### TASK REQUIREMENTS
Give the data again in its entirety, exactly as provided.

### INPUT DATA
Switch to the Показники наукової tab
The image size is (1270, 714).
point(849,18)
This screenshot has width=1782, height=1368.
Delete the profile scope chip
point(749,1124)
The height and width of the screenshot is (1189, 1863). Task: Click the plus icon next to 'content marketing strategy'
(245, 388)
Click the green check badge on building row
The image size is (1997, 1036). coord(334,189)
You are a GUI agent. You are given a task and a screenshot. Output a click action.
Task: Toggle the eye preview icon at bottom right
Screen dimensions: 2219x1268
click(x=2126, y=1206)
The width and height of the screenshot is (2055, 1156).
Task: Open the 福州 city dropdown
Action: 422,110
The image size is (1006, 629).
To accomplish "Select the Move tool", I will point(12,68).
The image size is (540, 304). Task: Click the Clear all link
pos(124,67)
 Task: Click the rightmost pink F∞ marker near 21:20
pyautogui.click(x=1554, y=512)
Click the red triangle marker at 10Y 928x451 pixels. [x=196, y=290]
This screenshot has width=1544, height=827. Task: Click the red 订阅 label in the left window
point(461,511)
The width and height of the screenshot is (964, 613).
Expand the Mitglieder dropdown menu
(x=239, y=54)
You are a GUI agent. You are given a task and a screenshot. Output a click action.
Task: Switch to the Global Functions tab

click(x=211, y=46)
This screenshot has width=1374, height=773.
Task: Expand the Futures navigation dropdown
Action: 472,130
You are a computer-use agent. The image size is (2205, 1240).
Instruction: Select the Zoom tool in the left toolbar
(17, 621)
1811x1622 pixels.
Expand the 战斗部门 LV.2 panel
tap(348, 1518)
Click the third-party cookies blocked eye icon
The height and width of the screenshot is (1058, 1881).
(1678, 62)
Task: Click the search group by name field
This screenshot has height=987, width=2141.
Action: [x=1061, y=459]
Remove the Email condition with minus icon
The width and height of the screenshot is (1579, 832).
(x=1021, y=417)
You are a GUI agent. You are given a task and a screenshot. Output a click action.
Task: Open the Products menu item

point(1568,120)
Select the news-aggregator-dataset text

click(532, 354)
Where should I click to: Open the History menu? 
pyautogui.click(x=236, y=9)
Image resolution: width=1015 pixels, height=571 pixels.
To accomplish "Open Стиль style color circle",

### EXERCISE ANSWER
Switch to the Показники наукової tab
The image size is (1270, 714).
point(849,18)
This screenshot has width=1782, height=1368.
Delete the profile scope chip
point(749,1124)
The height and width of the screenshot is (1189, 1863). Task: Click the plus icon next to 'content marketing strategy'
(245, 388)
Click the green check badge on building row
The image size is (1997, 1036). coord(334,189)
You are a GUI agent. You are given a task and a screenshot. Output a click action.
Task: Toggle the eye preview icon at bottom right
Screen dimensions: 2219x1268
click(x=2126, y=1206)
The width and height of the screenshot is (2055, 1156).
Task: Open the 福州 city dropdown
Action: 422,110
The image size is (1006, 629).
To accomplish "Select the Move tool", I will point(12,68).
The image size is (540, 304). Task: Click the Clear all link
pos(124,67)
 Task: Click the rightmost pink F∞ marker near 21:20
pyautogui.click(x=1554, y=512)
Click the red triangle marker at 10Y 928x451 pixels. [x=196, y=290]
This screenshot has width=1544, height=827. Task: Click the red 订阅 label in the left window
point(461,511)
The width and height of the screenshot is (964, 613).
Expand the Mitglieder dropdown menu
(x=239, y=54)
You are a GUI agent. You are given a task and a screenshot. Output a click action.
Task: Switch to the Global Functions tab

click(x=211, y=46)
This screenshot has width=1374, height=773.
Task: Expand the Futures navigation dropdown
Action: 472,130
You are a computer-use agent. The image size is (2205, 1240).
Instruction: Select the Zoom tool in the left toolbar
(17, 621)
1811x1622 pixels.
Expand the 战斗部门 LV.2 panel
tap(348, 1518)
Click the third-party cookies blocked eye icon
The height and width of the screenshot is (1058, 1881).
(1678, 62)
Task: Click the search group by name field
This screenshot has height=987, width=2141.
Action: [x=1061, y=459]
Remove the Email condition with minus icon
The width and height of the screenshot is (1579, 832).
(x=1021, y=417)
You are a GUI agent. You are given a task and a screenshot. Output a click action.
Task: Open the Products menu item

point(1568,120)
Select the news-aggregator-dataset text

click(532, 354)
Where should I click to: Open the History menu? 
pyautogui.click(x=236, y=9)
Image resolution: width=1015 pixels, height=571 pixels.
To accomplish "Open Стиль style color circle",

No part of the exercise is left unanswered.